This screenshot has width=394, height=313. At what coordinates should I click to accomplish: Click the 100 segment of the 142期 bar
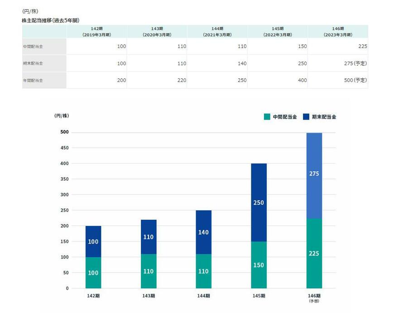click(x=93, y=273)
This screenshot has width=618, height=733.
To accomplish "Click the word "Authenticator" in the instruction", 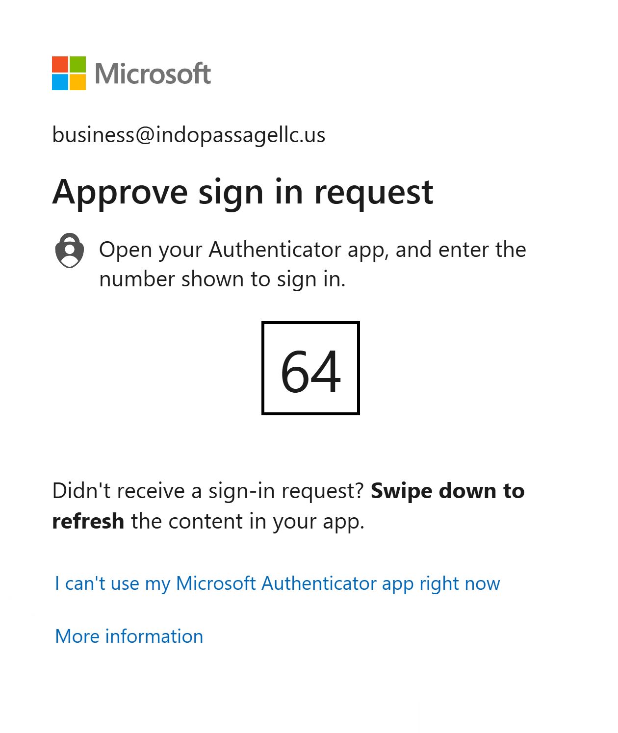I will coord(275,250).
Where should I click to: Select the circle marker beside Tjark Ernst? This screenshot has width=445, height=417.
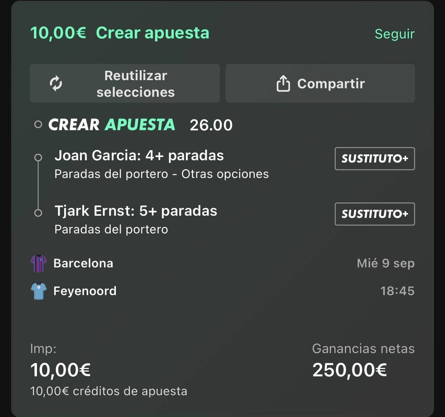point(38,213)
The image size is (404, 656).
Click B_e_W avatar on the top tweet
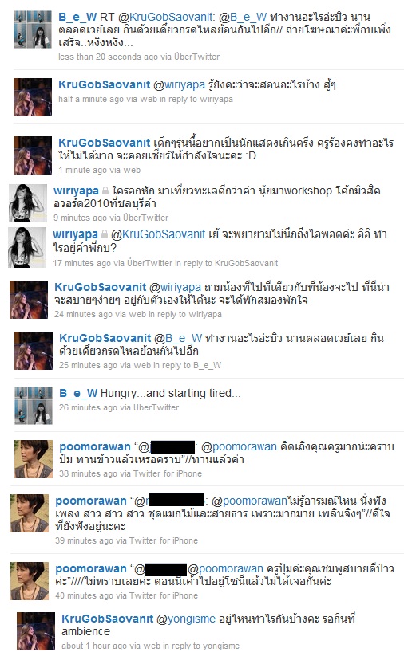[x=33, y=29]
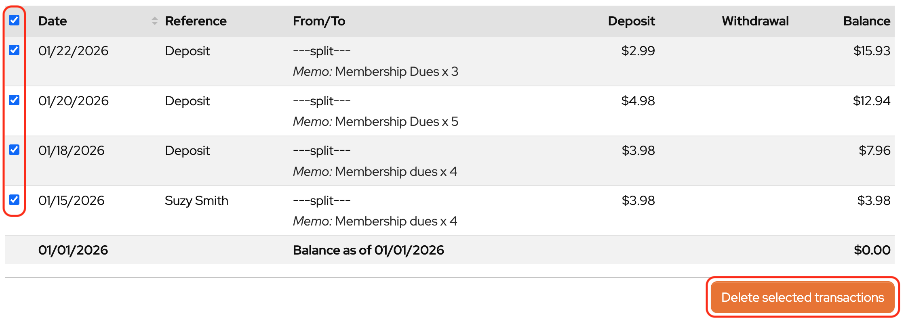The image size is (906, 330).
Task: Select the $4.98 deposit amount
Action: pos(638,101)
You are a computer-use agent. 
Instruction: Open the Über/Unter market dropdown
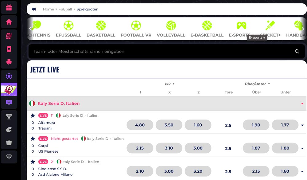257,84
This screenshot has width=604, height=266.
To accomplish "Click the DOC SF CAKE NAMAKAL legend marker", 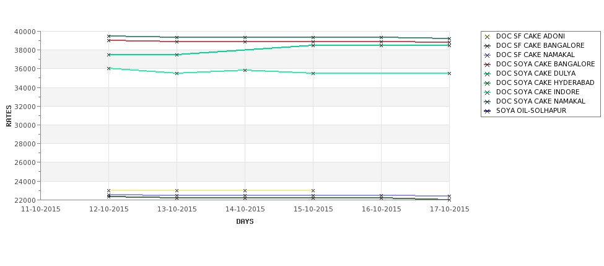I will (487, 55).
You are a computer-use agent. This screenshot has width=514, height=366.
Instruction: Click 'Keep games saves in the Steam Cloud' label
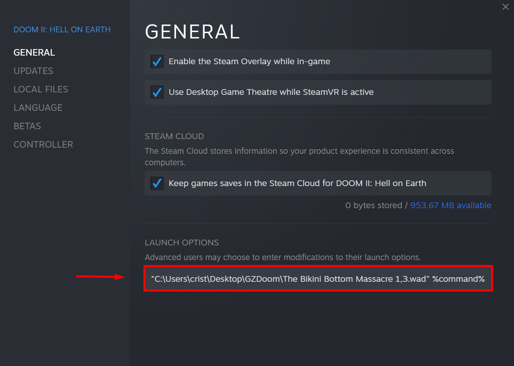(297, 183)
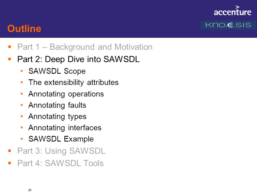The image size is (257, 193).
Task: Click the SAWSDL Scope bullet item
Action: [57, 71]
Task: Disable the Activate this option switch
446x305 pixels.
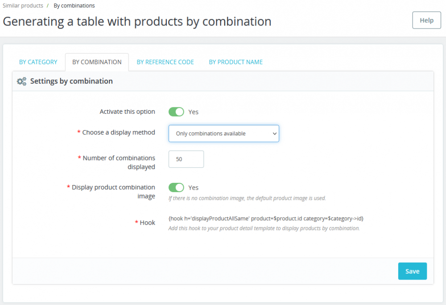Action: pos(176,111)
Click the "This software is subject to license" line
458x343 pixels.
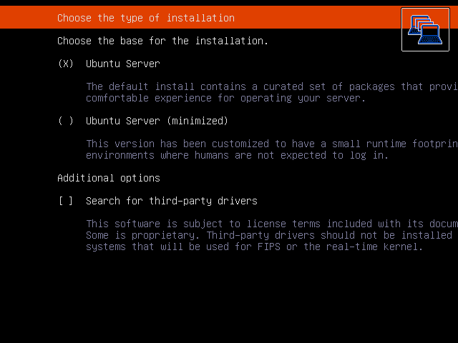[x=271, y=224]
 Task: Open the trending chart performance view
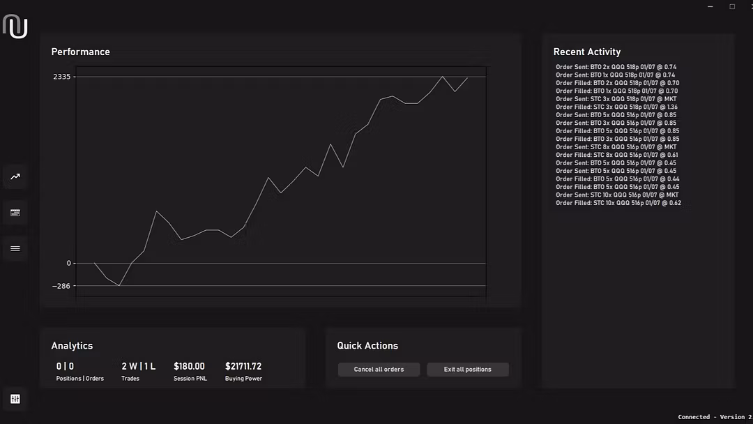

Activity:
Leave every picture out and copy precisely the lines from the one containing "458x343 pixels." through the last line of the data above, both ends included.

Expected output:
458x343 pixels.
[x=271, y=224]
 Task: Open the trending chart performance view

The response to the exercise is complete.